Because the images are not wanted, restate every line below word for word without them.

[Dataset records]

▶

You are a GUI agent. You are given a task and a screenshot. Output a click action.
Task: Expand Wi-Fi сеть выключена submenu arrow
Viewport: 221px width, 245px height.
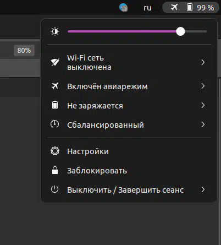(x=203, y=62)
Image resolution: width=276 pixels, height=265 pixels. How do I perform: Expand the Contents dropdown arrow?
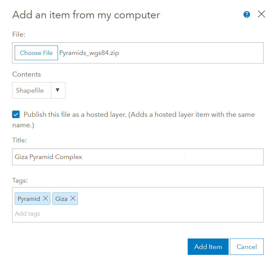[x=57, y=90]
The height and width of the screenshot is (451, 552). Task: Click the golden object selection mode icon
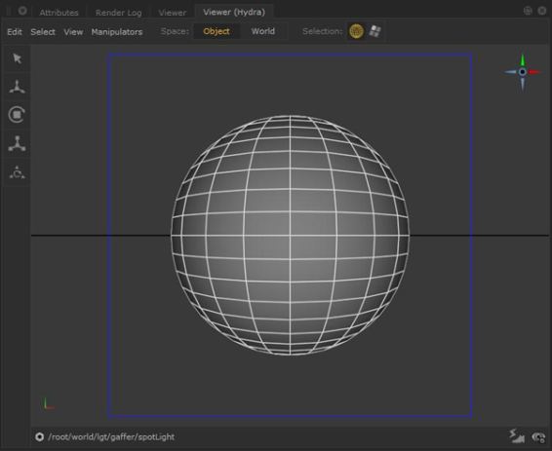(x=356, y=31)
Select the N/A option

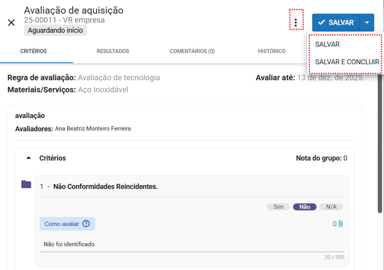pos(331,207)
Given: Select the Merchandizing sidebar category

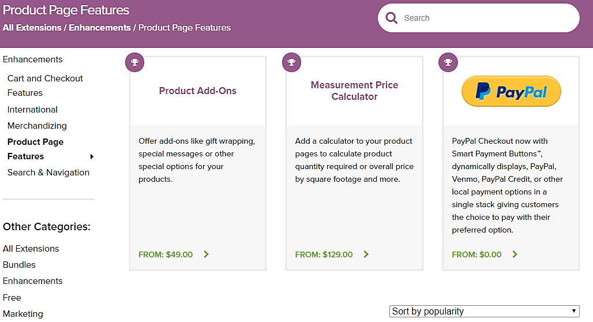Looking at the screenshot, I should (x=37, y=126).
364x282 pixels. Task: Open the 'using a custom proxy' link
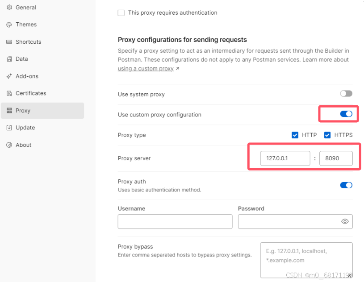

◀

**Response to this exercise:**
You are a GUI agent. You are given a task and a screenshot. Output a click action.
Task: Expand Wi-Fi сеть выключена submenu arrow
Viewport: 221px width, 245px height.
(x=203, y=62)
Image resolution: width=276 pixels, height=265 pixels. How do I perform: Expand the Contents dropdown arrow?
[x=57, y=90]
The height and width of the screenshot is (451, 552). Task: Click the golden object selection mode icon
(x=356, y=31)
Select the N/A option

pos(331,207)
Given: Select the Merchandizing sidebar category

Looking at the screenshot, I should (x=37, y=126).
364x282 pixels. Task: Open the 'using a custom proxy' link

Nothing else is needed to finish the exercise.